Re: weird backup
2000-12-15 13:17:12
Subject: |
Re: weird backup |
From: |
Richard Sims <rbs AT BU DOT EDU> |
Date: |
Fri, 15 Dec 2000 13:14:28 -0500 |
>I seem to have a weird backup situation here
>
>I am running backups in a test environment. I'm testing large arrays for file
>servers.
>The 1st sel backup took around 9hrs (80GB), subsequent sel backups are taking
>around 19hrs to complete.
>
>As I am only running sel backups I figure the ADSM database should not be
>processed for the next backup to run. Even if it was it shouldn't take 19hrs.
>The weird thing is that if I change the drive letter so that ADSM thinks the
>data is from a new file system the backup time is back to around 9hrs.
>
>This is quite puzzling.
>Can anyone out there shed some light on this.
Toni - Interesting numbers. Your second Selective Backup will necessarily
take longer because all your Copy Group definitions have to be observed
and processed: the previous Active files have to become Inactive files, the
number of Versions have to be checked and Retentions checked. I would not,
however, expect that additional work to add as much as 10 hours to the backup.
The number suggests a problem with the TSM database...

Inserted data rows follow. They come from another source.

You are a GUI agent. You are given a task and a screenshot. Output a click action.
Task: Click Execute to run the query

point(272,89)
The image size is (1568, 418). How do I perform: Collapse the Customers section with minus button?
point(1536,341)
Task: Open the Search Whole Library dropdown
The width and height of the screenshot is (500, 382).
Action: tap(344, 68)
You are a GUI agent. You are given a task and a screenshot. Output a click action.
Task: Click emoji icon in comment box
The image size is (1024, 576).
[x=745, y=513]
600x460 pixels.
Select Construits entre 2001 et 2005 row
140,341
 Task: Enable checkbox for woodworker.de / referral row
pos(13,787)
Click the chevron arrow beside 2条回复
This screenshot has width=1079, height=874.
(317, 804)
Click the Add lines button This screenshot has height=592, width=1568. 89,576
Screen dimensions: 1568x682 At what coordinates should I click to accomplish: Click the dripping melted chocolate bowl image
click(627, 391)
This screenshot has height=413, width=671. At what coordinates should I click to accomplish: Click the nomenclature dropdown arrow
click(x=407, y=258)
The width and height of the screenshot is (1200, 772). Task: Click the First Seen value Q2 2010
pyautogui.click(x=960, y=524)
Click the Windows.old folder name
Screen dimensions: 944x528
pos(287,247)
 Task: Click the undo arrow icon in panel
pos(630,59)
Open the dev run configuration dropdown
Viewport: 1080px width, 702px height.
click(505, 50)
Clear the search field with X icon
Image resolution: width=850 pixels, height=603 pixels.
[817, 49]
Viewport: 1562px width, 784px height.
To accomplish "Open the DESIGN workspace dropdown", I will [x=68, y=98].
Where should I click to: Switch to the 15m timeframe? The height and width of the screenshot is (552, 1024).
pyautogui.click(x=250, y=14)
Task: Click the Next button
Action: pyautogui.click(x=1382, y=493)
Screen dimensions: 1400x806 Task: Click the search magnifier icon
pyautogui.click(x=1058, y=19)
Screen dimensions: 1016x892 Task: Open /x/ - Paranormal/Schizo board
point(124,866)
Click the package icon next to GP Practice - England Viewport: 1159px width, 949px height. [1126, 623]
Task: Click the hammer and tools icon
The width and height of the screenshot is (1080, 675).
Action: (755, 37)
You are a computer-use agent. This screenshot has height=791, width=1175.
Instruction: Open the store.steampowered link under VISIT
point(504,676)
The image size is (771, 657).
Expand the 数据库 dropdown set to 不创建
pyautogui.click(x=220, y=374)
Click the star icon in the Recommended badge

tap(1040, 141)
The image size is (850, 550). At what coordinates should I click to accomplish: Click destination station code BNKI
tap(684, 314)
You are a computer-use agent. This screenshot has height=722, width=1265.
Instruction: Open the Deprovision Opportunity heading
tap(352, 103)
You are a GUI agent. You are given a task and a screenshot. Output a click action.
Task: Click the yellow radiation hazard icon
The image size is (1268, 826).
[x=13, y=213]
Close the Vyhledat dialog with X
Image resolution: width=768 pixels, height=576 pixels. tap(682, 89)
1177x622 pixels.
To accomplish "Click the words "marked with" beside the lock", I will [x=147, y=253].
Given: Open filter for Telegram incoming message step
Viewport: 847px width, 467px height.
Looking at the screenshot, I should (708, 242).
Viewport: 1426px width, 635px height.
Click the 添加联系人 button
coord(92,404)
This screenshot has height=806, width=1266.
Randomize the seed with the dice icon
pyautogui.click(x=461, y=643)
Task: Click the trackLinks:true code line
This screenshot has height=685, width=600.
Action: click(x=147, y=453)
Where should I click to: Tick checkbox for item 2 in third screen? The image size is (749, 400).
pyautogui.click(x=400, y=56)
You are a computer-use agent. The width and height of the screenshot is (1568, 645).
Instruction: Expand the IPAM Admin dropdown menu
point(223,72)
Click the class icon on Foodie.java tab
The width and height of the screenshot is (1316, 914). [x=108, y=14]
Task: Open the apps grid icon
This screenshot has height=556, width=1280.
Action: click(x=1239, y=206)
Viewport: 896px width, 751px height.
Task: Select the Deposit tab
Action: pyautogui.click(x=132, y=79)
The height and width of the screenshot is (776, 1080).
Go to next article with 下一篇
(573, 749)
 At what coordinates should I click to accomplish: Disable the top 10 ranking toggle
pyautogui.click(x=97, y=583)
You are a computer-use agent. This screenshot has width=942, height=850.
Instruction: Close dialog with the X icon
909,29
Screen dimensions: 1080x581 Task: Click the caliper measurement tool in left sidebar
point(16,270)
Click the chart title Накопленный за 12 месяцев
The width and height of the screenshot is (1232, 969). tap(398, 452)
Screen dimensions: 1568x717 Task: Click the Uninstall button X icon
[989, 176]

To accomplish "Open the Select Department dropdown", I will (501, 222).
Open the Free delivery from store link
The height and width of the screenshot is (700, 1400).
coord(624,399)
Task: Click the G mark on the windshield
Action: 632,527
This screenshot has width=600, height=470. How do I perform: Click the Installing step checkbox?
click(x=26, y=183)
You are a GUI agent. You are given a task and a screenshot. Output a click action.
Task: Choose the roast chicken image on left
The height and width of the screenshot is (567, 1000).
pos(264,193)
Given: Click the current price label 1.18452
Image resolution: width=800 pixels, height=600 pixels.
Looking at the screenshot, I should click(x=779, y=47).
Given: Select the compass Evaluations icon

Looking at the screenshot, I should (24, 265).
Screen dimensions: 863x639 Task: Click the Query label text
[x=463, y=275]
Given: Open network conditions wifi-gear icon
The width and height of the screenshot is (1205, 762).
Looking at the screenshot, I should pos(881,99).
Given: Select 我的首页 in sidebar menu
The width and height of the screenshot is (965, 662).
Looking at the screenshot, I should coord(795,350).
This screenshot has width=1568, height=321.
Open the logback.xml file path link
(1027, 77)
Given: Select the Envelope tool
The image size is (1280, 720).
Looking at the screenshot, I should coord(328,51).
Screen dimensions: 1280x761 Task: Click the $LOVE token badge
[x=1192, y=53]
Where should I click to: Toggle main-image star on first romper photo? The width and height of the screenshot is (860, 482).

Database performance - Locate the database on disks which are
separate from other operating system
services, and choose fast disks and
connection methods (like Ultra SCSI).
- Spread over multiple physical volumes
rather than consolidating on a single
large volume: TSM gives a process
thread to each volume, so performance
can improve through parallelism.
- Do 'Query DB F=D' and look at the
Cache Hit Pct. The value should be up
around 98%. If less, consider boosting
the server BUFPoolsize option.
More files (as in backing up a disk containing myriad small files) naturally
aggravates database work.
I presume you are running this large backup from the command line client,
rather than the GUI, to maximize speed.